▸ Stated problem
Please present the records below as a Markdown table with the columns "No." and "Text", one row per line and blank lines left out. Include only the part that runs from the start of the records through the line containing "Looking at the", with that line included.
************
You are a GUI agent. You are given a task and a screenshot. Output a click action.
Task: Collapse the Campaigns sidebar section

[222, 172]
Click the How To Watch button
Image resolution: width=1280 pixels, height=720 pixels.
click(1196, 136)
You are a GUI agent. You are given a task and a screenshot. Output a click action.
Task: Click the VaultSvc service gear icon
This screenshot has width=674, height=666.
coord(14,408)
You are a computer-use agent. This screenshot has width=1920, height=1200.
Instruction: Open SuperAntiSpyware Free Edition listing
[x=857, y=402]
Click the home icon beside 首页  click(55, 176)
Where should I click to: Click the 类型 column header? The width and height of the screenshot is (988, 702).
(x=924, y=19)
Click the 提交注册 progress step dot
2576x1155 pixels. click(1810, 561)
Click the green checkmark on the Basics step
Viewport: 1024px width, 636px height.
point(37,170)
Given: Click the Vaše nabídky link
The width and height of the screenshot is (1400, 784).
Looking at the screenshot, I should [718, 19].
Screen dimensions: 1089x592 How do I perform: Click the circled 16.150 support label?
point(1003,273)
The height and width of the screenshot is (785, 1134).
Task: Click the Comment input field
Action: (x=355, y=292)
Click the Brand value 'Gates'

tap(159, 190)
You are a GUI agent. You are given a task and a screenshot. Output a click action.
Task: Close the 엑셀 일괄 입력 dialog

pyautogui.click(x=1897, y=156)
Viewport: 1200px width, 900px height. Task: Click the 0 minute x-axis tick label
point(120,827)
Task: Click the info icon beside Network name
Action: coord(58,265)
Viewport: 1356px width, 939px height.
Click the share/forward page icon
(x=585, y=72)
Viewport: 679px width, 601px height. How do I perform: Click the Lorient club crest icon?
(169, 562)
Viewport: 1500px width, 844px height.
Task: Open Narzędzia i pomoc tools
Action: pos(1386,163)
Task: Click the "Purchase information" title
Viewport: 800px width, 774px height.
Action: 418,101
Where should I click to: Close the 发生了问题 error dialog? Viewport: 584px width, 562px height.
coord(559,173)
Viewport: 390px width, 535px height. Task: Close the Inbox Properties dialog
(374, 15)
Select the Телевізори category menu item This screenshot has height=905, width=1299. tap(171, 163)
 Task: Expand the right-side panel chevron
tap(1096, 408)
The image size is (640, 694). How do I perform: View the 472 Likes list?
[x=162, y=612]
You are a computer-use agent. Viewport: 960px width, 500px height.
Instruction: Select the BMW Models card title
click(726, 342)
************
▸ Reply to the task
| No. | Text |
|---|---|
| 1 | You are a GUI agent. You are given a task and a screenshot. Output a click action. |
| 2 | Task: Collapse the Campaigns sidebar section |
| 3 | [222, 172] |
| 4 | Click the How To Watch button |
| 5 | Image resolution: width=1280 pixels, height=720 pixels. |
| 6 | click(1196, 136) |
| 7 | You are a GUI agent. You are given a task and a screenshot. Output a click action. |
| 8 | Task: Click the VaultSvc service gear icon |
| 9 | This screenshot has width=674, height=666. |
| 10 | coord(14,408) |
| 11 | You are a computer-use agent. This screenshot has width=1920, height=1200. |
| 12 | Instruction: Open SuperAntiSpyware Free Edition listing |
| 13 | [x=857, y=402] |
| 14 | Click the home icon beside 首页  click(55, 176) |
| 15 | Where should I click to: Click the 类型 column header? The width and height of the screenshot is (988, 702). |
| 16 | (x=924, y=19) |
| 17 | Click the 提交注册 progress step dot |
| 18 | 2576x1155 pixels. click(1810, 561) |
| 19 | Click the green checkmark on the Basics step |
| 20 | Viewport: 1024px width, 636px height. |
| 21 | point(37,170) |
| 22 | Given: Click the Vaše nabídky link |
| 23 | The width and height of the screenshot is (1400, 784). |
| 24 | Looking at the screenshot, I should [718, 19]. |